TASK OBJECTIVE:
Copy the material word for word, from its very beginning through the line that contains "pos(349,553)", and leave the pictures out of your copy.

ENTRIES SUPPLIED:
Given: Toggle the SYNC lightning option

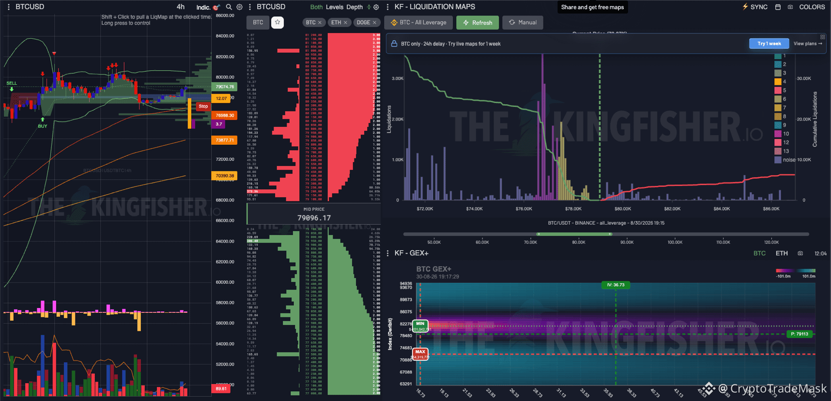Looking at the screenshot, I should pyautogui.click(x=755, y=7).
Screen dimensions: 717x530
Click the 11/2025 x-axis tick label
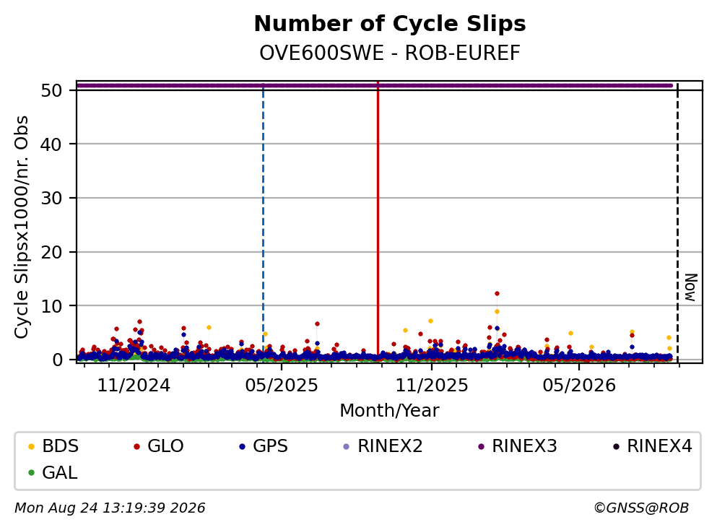point(432,386)
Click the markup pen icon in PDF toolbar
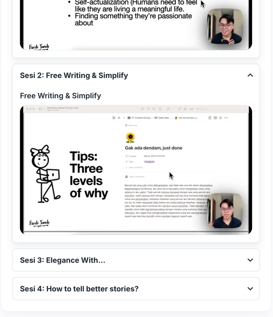273x317 pixels. click(x=168, y=109)
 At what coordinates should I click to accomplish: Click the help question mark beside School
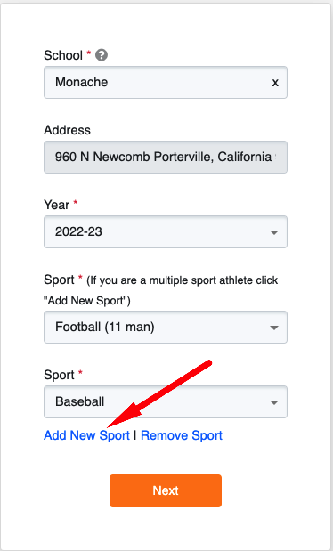tap(102, 55)
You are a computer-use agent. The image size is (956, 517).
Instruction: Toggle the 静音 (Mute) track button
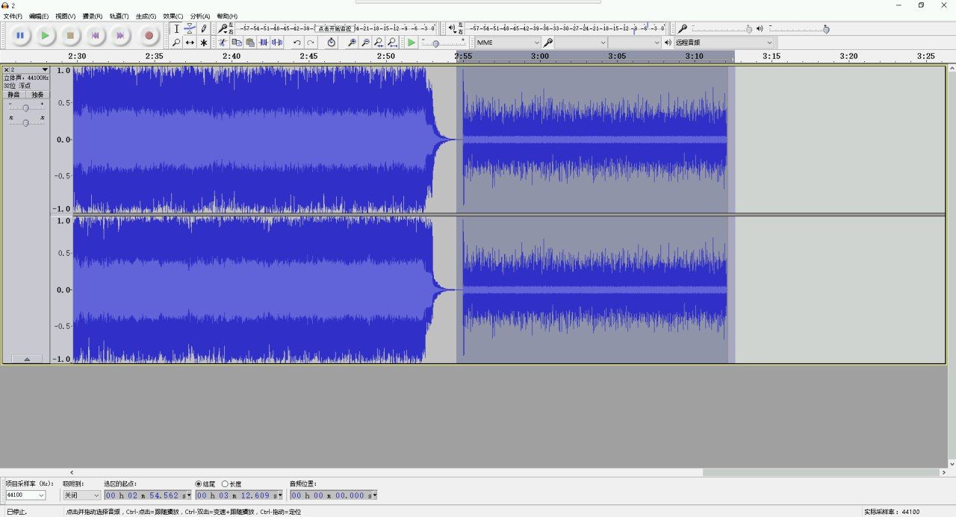point(14,95)
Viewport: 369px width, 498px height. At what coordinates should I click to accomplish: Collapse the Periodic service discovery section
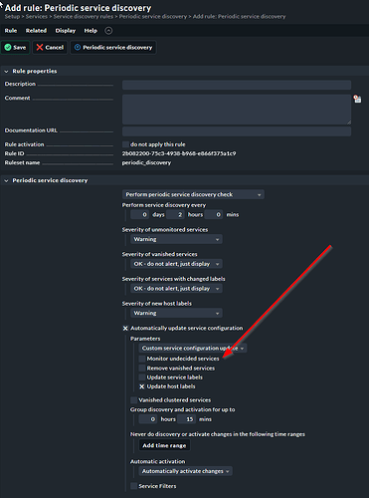pos(6,180)
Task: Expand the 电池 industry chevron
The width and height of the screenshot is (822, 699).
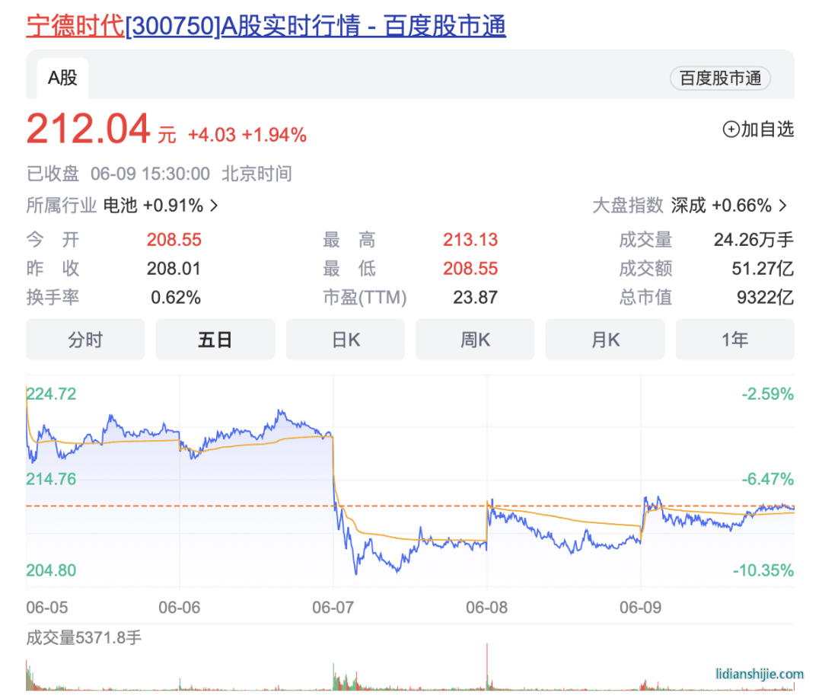Action: click(214, 206)
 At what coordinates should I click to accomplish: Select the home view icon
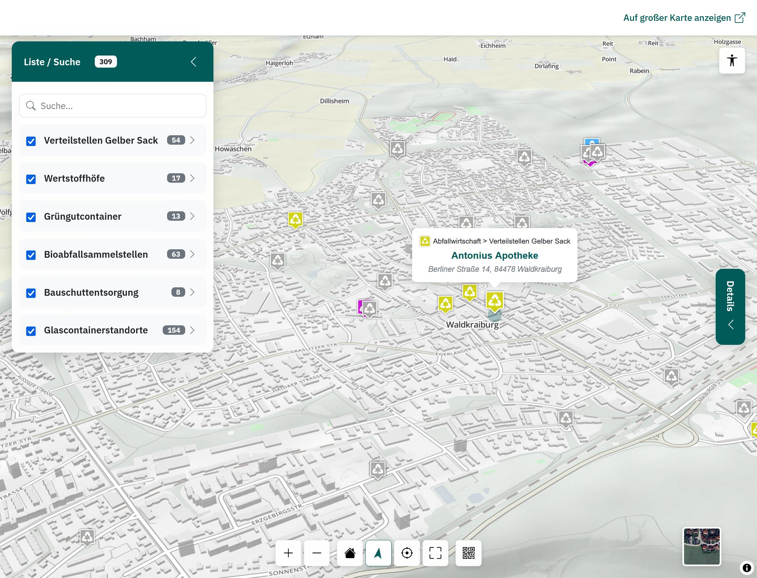pos(349,553)
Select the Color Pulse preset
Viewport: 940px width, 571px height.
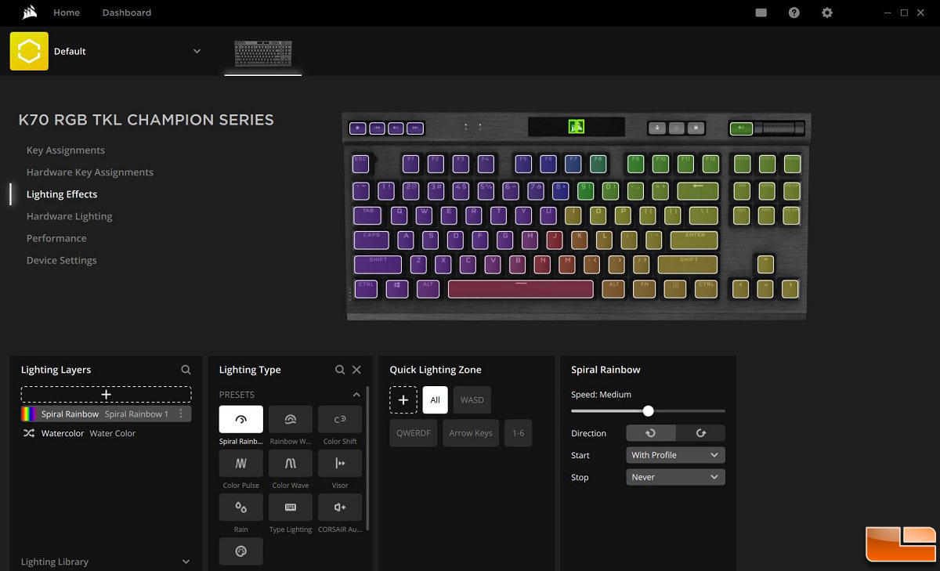(240, 463)
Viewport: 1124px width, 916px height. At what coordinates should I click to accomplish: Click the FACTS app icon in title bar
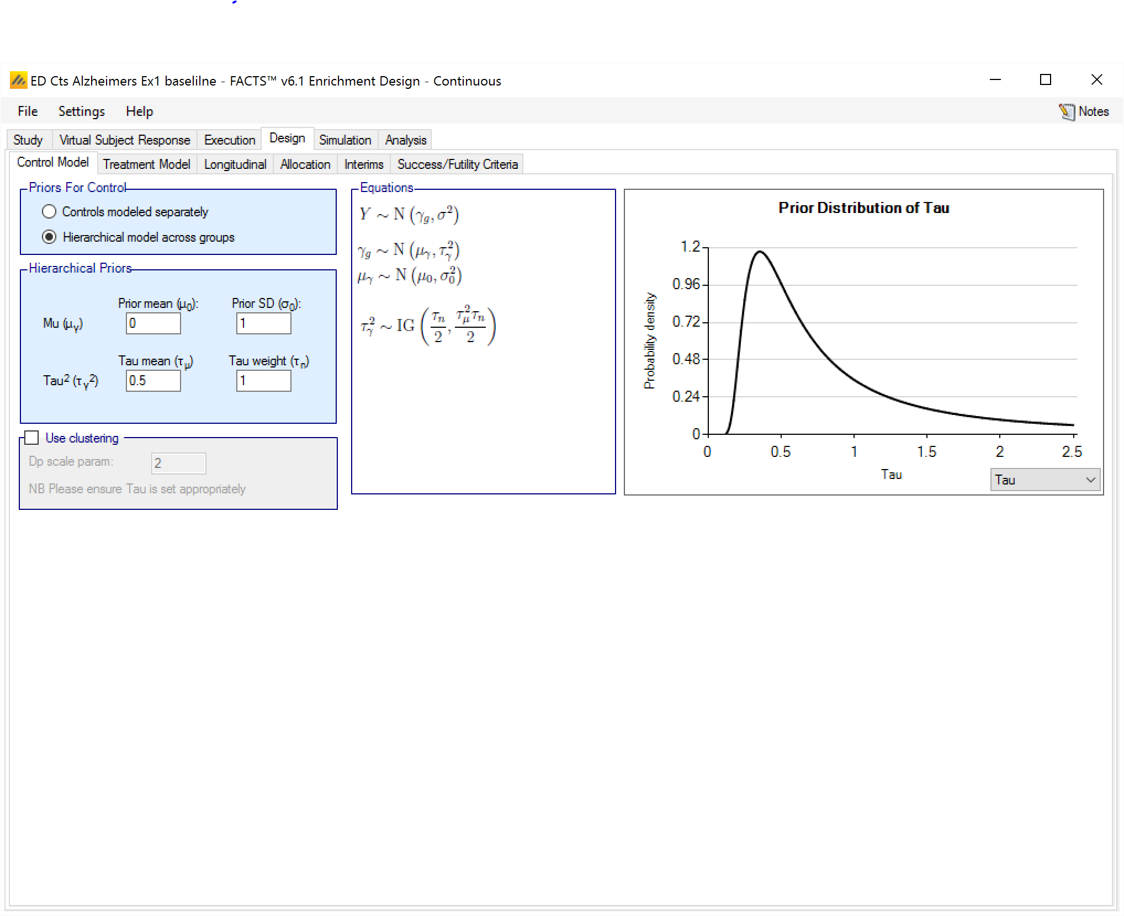coord(18,81)
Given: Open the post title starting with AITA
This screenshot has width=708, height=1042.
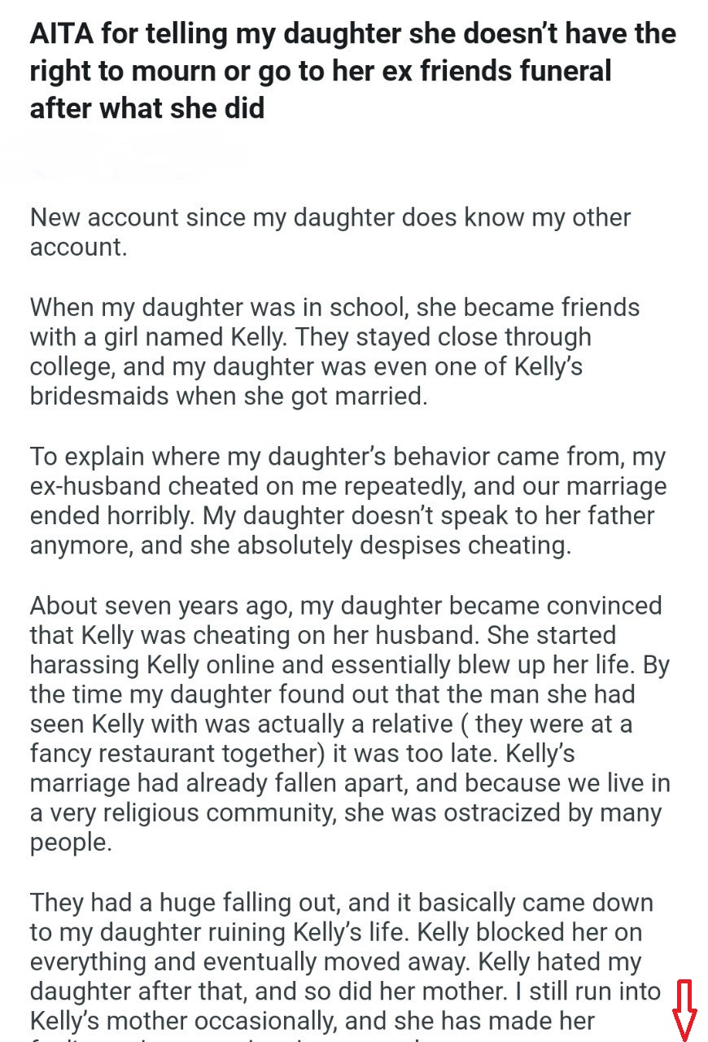Looking at the screenshot, I should tap(353, 70).
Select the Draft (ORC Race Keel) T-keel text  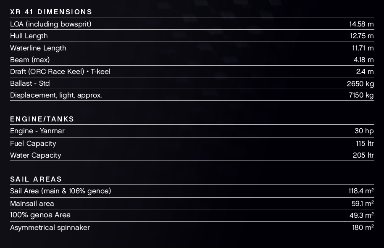coord(60,71)
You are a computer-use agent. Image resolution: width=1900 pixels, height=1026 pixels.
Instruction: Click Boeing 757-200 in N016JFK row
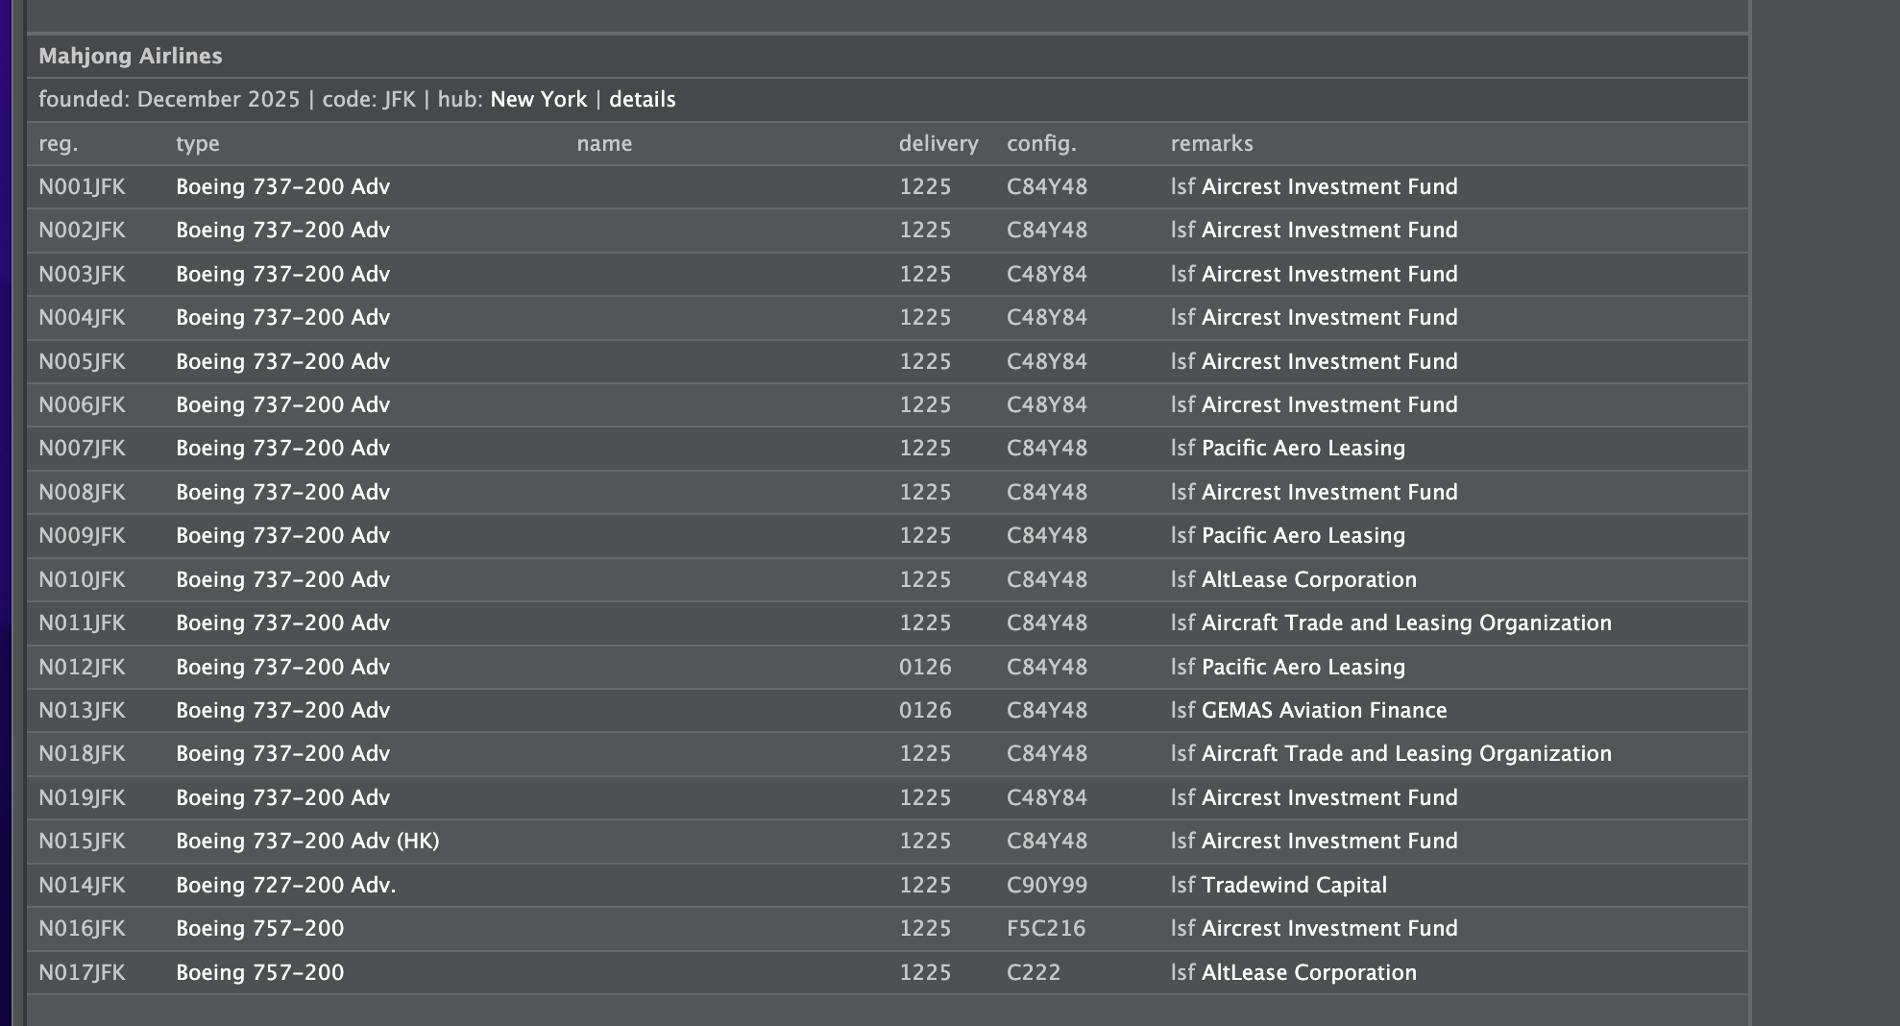(259, 929)
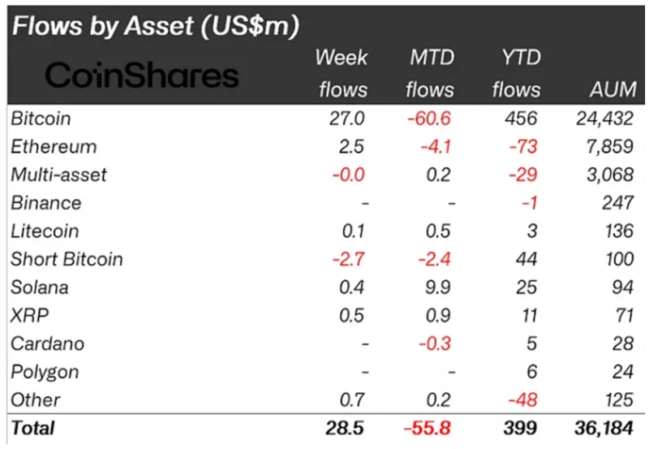Select the MTD flows column header
The height and width of the screenshot is (449, 649).
coord(431,73)
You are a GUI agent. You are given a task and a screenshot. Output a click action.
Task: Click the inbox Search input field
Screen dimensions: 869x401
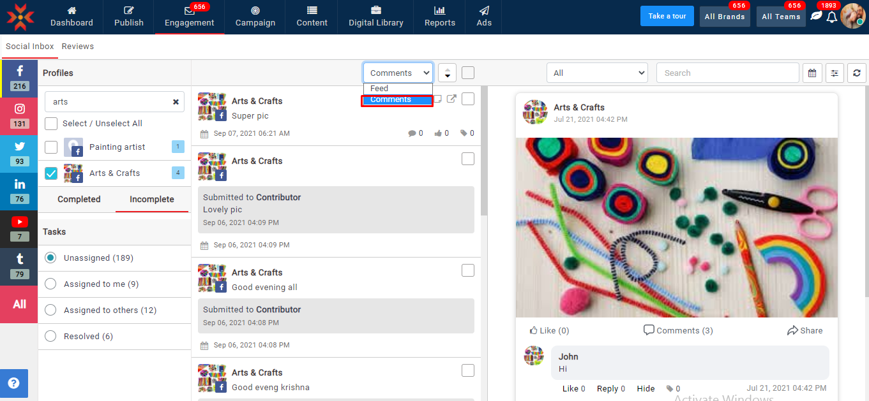pos(727,73)
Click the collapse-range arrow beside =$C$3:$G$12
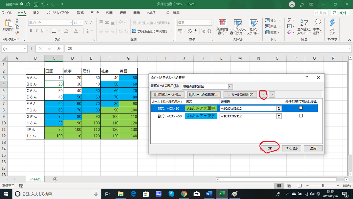This screenshot has width=353, height=199. 279,108
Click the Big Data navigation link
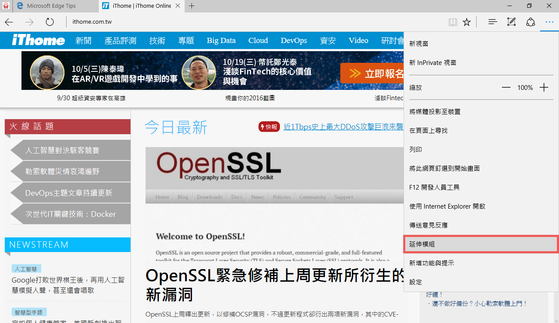 click(x=221, y=40)
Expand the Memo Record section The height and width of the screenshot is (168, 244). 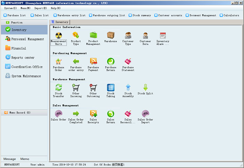[x=20, y=113]
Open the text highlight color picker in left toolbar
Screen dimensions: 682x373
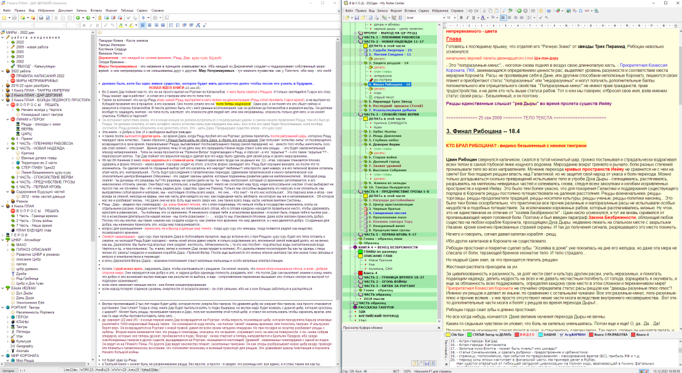[133, 25]
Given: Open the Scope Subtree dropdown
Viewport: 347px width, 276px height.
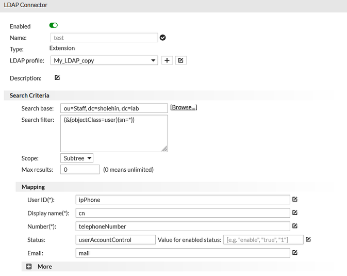Looking at the screenshot, I should (77, 158).
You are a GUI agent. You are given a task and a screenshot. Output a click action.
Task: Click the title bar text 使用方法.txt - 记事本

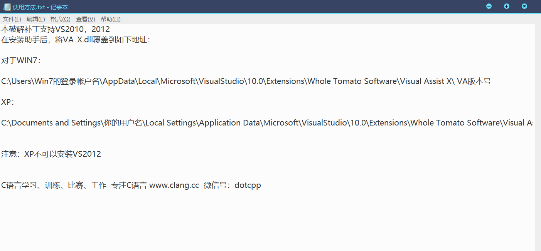tap(40, 7)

SOLUTION TO THE EXERCISE:
Given: Toggle the SYNC lightning option

Looking at the screenshot, I should pyautogui.click(x=755, y=7).
Screen dimensions: 717x530
Click the 11/2025 x-axis tick label
point(432,386)
Click the markup pen icon in PDF toolbar
273x317 pixels. click(x=168, y=109)
 At what coordinates should I click to accomplish: Click the help question mark beside School
tap(102, 55)
You are a computer-use agent. The image size is (956, 517).
Instruction: Toggle the 静音 (Mute) track button
point(14,95)
Viewport: 369px width, 498px height. At what coordinates should I click to accomplish: Collapse the Periodic service discovery section
pos(6,180)
Task: Expand the 电池 industry chevron
The width and height of the screenshot is (822, 699).
Action: click(214, 206)
 At what coordinates should I click to accomplish: Select the home view icon
pos(349,553)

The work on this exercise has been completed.